Small things done consistently(ish) add up to big changes! My mind, like many, often tells me I have to set a lofty goal for it to count and then inevitably I can’t keep up the big behavior change and give up. My mind also tells me that doing small things won’t matter enough or will take too long to see progress…but just because I think it, doesn’t mean it’s true! I’ve found for myself and my patients that when we aim to make teeny tiny changes on a regular basis, we are more successful in sticking to it and gaining the momentum that leads to the bigger changes we want. I say consistently(ish) because we are all human and going to have times when we get off track. Stuff happens! Expect it and get back on track ASAP!

Dr. Andrew Keenan

Take time to reflect on what makes this resolution important to you. What’s your “why” or “value” that is driving this resolution? This will serve as your compass for the road ahead! On that road, you’ll inevitably experience challenges and setbacks while pursuing this piece of behavior change. That’s just a part of the process. When you work towards addressing each challenge, remind yourself of your commitment to your “why” and/or “value”.

Dr. Lara Aunio

A new year brings a lot of mixed emotions of excitement, ambition, grief over the past year, and for some, even dread.  If you REALLY feel like a New Year’s Resolution will get you on track and boost your motivation, make it SMART.  SMART, meaning Specific, Measurable, Attainable, Relevant, and Timely, is an evidence-based technique to set goals that promote realistic and relevant goals that you can achieve within a timeframe. Most (almost 80%) of people lose their motivation for their resolution by February! So by making it SMART, we are more likely to feel good that we can get the job done.

Jamie Schwartz, LCSW-R

Start with re-framing resolutions to integrate a new behavior into your daily life.  Research shows it takes 66 days to form a new habit, so it is important to identify realistic, small goals. Once your goals are established, you can turn them into habits by setting a daily action plan. Commit to working on one goal at a time until you have mastered it, reducing the likelihood of feeling overwhelmed with a long list of goals. Know that occasional slips occur when working towards your goals; utilizing those as opportunities to learn from. Finally, to avoid falling into the self-blame/shame cycle, practice self-compassion and forgiveness when those slips occur.

Dr. Teri Preddy

Setting a New Year’s resolution can be exciting but also can be intimidating or daunting. We might find ourselves wondering, “Can I REALLY stick to this goal this year?” Most people have had some experience with not following through on a resolution. It’s important to be specific about what behavior you want to engage in.

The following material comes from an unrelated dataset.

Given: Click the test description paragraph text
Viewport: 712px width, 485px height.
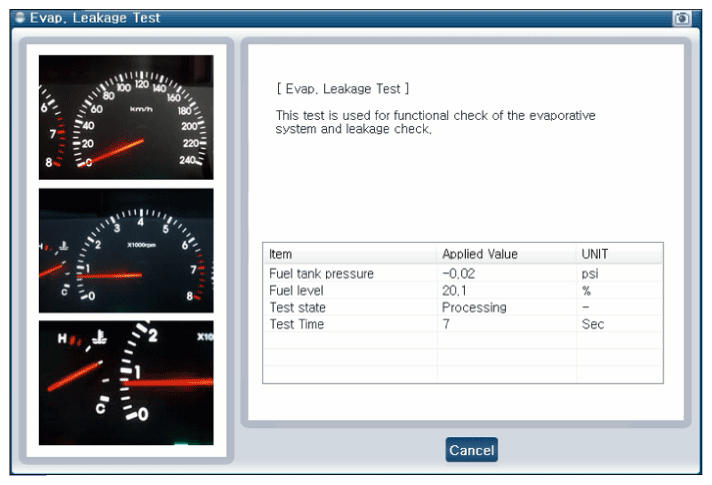Looking at the screenshot, I should point(435,122).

For example, it’s easier to keep track of a goal to eat more fruits and vegetables at each meal, rather than saying, “I’m going to eat healthier.” What does eating healthier really mean anyway? More importantly, we often get rigid about our goals and “doing it right” or “all the way.” It’s important to bring some self-compassion and flexibility to working on our goals if we’re going to make long-term changes.

For example, if we set a goal to go to the gym 3x per week, we might begin to get discouraged when stress and life get in the way of getting to the gym. This can lead people to abandon their goals altogether! Instead, be kind to yourself and flexible. You might be able to do a 10-minute workout between meetings, take a 10-minute yoga break or walk at lunch, and maybe squeeze in 10 minutes to lift some hand weights after dinner is cleaned up. Over the week, multiple 10-minute intervals add up to a lot more than that 45 minutes at the gym. Be willing to do a shorter workout or be flexible with your workout option (you don’t have to always give 100%!). You might even end up looking forward to your movement breaks!